What We've Learned
Lessons from our Projects
TechnoServe’s projects yield a wealth of lessons that can help us – and others – improve our work. Through this interactive platform, we share succinct insights from our projects every year, in order to build on this knowledge for even greater impact in the future.
Select a technical field below to see the lessons we have learned from our work, and click the links to learn more.
Messaging technology like WhatsApp can be an efficient way to aggregate demand for inputs among smallholder farmers and communicate with dealers.
Production timelines and crop suitability can vary significantly even within the same state, so it is important to understand local microclimates and conduct localized soil testing.
Improving farmers’ access to inputs requires a supply-and-demand approach that simultaneously:
- Develops better distribution channels
- Builds commercial demand for the products among farmers by clearly explaining their benefits.

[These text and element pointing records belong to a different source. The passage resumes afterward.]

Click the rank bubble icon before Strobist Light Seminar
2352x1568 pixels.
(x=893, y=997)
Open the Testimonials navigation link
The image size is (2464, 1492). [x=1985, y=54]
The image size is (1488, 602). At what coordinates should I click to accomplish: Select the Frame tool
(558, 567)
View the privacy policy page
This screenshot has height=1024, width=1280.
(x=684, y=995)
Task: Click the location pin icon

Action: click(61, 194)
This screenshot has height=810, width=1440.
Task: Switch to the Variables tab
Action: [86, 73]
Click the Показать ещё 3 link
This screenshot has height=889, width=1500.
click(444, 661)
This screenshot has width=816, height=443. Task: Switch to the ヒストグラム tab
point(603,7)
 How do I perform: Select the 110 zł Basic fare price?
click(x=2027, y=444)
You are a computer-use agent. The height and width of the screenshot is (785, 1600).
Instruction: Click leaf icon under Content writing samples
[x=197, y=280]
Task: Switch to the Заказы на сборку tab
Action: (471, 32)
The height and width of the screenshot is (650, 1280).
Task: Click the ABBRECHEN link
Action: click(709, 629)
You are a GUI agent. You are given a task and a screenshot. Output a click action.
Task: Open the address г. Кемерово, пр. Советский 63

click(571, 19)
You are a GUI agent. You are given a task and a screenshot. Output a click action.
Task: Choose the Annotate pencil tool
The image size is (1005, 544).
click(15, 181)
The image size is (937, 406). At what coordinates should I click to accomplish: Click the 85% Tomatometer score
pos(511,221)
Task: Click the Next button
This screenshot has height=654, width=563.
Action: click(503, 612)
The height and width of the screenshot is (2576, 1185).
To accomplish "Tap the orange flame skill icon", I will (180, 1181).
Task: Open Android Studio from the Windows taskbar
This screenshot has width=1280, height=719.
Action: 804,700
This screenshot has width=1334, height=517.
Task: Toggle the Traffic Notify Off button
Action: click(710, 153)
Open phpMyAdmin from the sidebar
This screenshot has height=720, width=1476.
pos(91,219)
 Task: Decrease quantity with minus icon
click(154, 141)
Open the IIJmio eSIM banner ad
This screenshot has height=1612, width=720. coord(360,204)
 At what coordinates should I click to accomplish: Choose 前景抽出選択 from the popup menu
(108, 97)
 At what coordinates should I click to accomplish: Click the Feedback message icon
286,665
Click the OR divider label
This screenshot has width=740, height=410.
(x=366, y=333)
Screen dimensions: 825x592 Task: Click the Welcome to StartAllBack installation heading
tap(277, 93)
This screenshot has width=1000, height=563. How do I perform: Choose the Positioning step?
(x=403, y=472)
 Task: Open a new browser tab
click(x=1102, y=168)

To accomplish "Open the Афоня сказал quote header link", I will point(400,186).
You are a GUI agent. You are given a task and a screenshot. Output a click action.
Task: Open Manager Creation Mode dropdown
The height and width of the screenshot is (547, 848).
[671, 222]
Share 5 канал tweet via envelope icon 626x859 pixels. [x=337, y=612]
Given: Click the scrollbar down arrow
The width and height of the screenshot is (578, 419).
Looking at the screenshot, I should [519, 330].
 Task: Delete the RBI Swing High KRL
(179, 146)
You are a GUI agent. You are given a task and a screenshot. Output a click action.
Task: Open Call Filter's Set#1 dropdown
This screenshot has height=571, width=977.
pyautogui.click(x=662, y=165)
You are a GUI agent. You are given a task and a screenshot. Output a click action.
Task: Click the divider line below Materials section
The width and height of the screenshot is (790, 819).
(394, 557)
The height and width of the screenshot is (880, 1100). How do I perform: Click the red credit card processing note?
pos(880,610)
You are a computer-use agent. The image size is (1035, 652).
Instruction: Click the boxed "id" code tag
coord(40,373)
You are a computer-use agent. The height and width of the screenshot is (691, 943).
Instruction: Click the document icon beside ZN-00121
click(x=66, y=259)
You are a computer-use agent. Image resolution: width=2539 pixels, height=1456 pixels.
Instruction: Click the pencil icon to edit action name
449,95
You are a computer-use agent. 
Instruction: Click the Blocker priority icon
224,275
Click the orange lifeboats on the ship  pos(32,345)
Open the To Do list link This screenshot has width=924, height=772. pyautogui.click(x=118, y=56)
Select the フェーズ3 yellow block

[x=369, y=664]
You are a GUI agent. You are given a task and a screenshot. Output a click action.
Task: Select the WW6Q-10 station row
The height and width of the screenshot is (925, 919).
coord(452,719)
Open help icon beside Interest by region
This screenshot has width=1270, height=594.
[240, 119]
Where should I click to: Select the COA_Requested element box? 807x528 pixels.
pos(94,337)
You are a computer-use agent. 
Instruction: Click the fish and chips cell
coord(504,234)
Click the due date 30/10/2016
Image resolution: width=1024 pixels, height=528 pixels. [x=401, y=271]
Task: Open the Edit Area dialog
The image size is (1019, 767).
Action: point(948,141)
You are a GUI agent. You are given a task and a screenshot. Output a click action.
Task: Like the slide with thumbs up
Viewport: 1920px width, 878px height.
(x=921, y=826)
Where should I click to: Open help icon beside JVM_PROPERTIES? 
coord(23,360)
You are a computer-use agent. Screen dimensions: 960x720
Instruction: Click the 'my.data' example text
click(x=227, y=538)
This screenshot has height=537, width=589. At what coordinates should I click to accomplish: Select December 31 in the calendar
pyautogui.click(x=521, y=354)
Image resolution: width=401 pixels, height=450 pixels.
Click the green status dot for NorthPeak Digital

Programs should provide training on handling coffee seedlings, because poor nursery practices often lead to defective roots, limiting the productivity of trees.
Farmers who rent land from others are reluctant to make investments for soil conservation and other climate-smart practices, as they don't know how long they will be able to rent that land. Helping farmers negotiate longer lease terms from landowners can help mitigate this problem.
Community seed banks are more likely to succeed and continue operating when they are linked to a producer organization and have access to an irrigation system.
As climate change makes rainfall more erratic, training on soil conservation, shade management, and rainwater capture become increasingly important.
Often, farmers don't track how much they feed their animals, so underfeeding and overfeeding are rampant. Bringing a scale to training so farmers can see if they are deviating from the recommended amounts is an effective tool to combat this.
Because soils often lose minerals due to intensive cropping, cattle fodder needs to be supplemented with mineral mixtures. While this represents an extra expense, the return on investment is high.
One of the major drags on milk productivity is the poor quality of artificial cattle insemination services provided by private firms. Training farmers to ask the right questions of these providers and check their work leads to better services and improved yields.